Potential pathways in which obesity can cause cardiovascular dysfunction. Effects of obesity-hypertension on the heart. Adapted from Zhang et al 2000. Copyright © 2004. Reproduced with permission from Zhang R, Reisin E. 2000. Obesity-hypertension: the effects on cardiovascular and renal systems. Am J Hypertens, 13:1308-14.

Abbreviations: BP, blood pressure; CHF, congestive heart failure; CO, cardiac output; LV, left ventricular; NP, natriuretic peptides; RAS, renin–angiotensin system; SNS, sympathetic nervous system.

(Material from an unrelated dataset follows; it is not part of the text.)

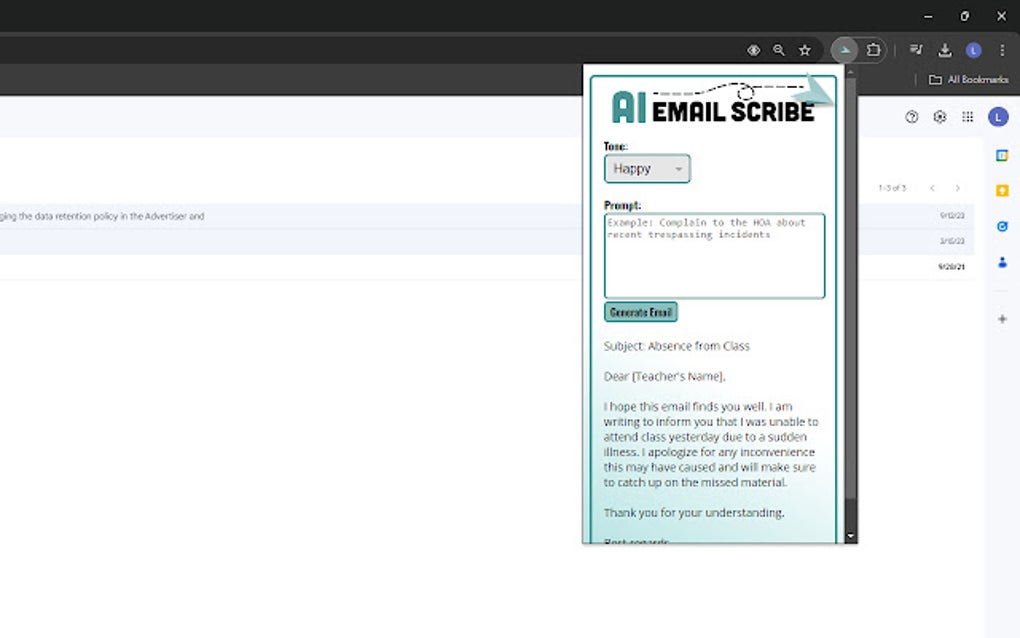
Task: Click inside the Prompt text box
Action: [713, 255]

Although the studies are not yet consistent, it seems that pharmacologic suppression of the sympathetic nervous system, the renin–agiotensin system and, lately hyperleptinemia with ACE inhibitors, ARB and BB, may resemble the blood pressure reduction effect induced by weight loss. Diuretics, on the other hand, by eliminating urinary sodium and extracellular fluid, might also play a significant role in the treatment of hypertension in obesity, as these individuals are known for being sodium retainers and hypervolemics. Nevertheless, BBs and diuretics may affect insulin sensitivity and cause hyperglycemia and so their use should be carried out with close monitoring of glycemia in this patient population.

Summary

In summary, leptin the adipose tissue-derived hormone by way of distinct neurochemical pathways stimulates sympathetic nerve activity in thermogenic and nonthermogenic tissue, affecting the metabolic and cardiovascular system respectively. Leptin, acutely, could have a dual influence on blood pressure control, in which the net effect would depend on the balance between the pressor action through activation of the sympathetic nervous system and a possible natriuretic and peripheral vasorelaxant effect of the hormone on the renal tubules and endothelium. In contrast, chronic hyperleptinemia may lead to abnormal renal sodium retention and vasoconstriction associated with renal sympathetic activation and NO deficiency, both contributing to pressure elevation in obese individuals, who may develop resistance to the satiety effect of leptin with preservation of the cardiovascular effect. Treatment of these individuals might be focused in overcoming the hemodynamic alterations seen in obesity, such as antinatriuresis and overactivity of the sympathetic and renin–angiotensin systems.